══ Excerpted data ══
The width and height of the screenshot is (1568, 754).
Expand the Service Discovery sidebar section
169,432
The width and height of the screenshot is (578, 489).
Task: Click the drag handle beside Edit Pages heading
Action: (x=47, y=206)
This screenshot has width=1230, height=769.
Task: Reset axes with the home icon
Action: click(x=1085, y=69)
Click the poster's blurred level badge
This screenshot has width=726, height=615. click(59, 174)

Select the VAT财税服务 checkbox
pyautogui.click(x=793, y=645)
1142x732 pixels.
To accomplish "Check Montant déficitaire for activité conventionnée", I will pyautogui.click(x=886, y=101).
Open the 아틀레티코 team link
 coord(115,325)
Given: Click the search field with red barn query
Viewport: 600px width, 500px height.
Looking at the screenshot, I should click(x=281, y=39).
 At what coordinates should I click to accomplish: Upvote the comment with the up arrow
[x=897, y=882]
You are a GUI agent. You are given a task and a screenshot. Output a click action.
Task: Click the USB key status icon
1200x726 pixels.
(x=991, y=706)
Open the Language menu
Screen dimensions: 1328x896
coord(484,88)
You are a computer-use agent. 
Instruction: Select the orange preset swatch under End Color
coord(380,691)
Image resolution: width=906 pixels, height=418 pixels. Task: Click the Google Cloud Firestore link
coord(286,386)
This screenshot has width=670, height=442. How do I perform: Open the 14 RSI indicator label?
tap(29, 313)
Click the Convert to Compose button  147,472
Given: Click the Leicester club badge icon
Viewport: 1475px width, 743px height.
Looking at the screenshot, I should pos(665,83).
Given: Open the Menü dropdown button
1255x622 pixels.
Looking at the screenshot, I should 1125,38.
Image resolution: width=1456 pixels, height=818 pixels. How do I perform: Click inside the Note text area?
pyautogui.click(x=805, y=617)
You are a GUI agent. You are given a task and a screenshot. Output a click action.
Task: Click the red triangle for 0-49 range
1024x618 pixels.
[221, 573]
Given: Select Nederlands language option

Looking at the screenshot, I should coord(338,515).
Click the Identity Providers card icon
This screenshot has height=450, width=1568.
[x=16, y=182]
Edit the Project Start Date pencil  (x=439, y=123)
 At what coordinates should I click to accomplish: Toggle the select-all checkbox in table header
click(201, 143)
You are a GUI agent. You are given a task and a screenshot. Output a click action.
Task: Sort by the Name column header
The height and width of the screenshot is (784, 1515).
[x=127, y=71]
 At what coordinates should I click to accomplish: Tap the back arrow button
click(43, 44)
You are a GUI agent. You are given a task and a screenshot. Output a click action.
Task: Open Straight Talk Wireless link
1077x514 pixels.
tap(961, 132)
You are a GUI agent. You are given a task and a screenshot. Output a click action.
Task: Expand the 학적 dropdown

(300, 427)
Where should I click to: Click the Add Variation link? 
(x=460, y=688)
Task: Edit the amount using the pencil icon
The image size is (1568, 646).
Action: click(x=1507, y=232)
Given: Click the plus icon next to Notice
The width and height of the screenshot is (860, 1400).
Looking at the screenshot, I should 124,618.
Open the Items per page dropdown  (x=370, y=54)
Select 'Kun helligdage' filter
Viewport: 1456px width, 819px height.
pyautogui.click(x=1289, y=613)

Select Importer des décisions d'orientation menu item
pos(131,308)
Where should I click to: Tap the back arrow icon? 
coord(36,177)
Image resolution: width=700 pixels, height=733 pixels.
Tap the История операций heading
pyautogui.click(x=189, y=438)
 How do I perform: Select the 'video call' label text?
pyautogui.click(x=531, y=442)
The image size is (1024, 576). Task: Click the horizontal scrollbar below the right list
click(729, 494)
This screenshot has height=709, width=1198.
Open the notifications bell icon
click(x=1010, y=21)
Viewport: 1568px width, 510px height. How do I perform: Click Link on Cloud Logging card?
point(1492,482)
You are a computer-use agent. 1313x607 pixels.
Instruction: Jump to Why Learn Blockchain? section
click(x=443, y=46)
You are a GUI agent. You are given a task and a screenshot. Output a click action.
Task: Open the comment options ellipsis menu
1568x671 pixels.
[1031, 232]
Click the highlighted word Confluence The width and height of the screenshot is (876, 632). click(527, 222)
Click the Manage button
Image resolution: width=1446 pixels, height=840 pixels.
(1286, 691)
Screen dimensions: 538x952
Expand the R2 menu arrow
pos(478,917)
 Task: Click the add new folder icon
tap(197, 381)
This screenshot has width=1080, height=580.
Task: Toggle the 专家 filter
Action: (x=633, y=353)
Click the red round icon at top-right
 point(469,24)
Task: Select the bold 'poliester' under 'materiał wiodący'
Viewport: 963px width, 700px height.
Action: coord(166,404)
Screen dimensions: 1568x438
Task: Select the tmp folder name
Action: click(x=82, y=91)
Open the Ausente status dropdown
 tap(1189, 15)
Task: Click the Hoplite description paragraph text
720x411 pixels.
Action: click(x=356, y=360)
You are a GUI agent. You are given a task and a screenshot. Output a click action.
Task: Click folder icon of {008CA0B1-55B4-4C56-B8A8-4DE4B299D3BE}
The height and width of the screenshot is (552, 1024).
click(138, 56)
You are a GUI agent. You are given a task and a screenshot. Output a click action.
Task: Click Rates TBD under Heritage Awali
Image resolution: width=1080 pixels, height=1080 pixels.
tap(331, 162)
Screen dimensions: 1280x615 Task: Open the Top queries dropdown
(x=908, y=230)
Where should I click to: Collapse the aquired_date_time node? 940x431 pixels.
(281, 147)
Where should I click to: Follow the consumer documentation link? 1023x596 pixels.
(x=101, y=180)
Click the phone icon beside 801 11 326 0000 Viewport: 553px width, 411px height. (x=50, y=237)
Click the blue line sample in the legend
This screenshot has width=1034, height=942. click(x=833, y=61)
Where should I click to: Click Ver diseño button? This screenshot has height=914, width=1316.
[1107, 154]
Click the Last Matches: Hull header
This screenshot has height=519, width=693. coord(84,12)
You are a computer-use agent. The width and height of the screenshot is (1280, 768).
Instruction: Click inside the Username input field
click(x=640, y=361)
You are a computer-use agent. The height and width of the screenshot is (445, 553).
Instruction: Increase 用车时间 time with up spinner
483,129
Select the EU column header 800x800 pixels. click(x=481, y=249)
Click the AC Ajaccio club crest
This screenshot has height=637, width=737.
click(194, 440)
═══
**To do**
Search the entries above for the string "computer", and report each line where it occurs.

**Output below**
You are a computer-use agent. 
You are a computer-use agent. 1313x607 pixels.
You are a computer-use agent. The width and height of the screenshot is (1280, 768).
You are a computer-use agent. The height and width of the screenshot is (445, 553).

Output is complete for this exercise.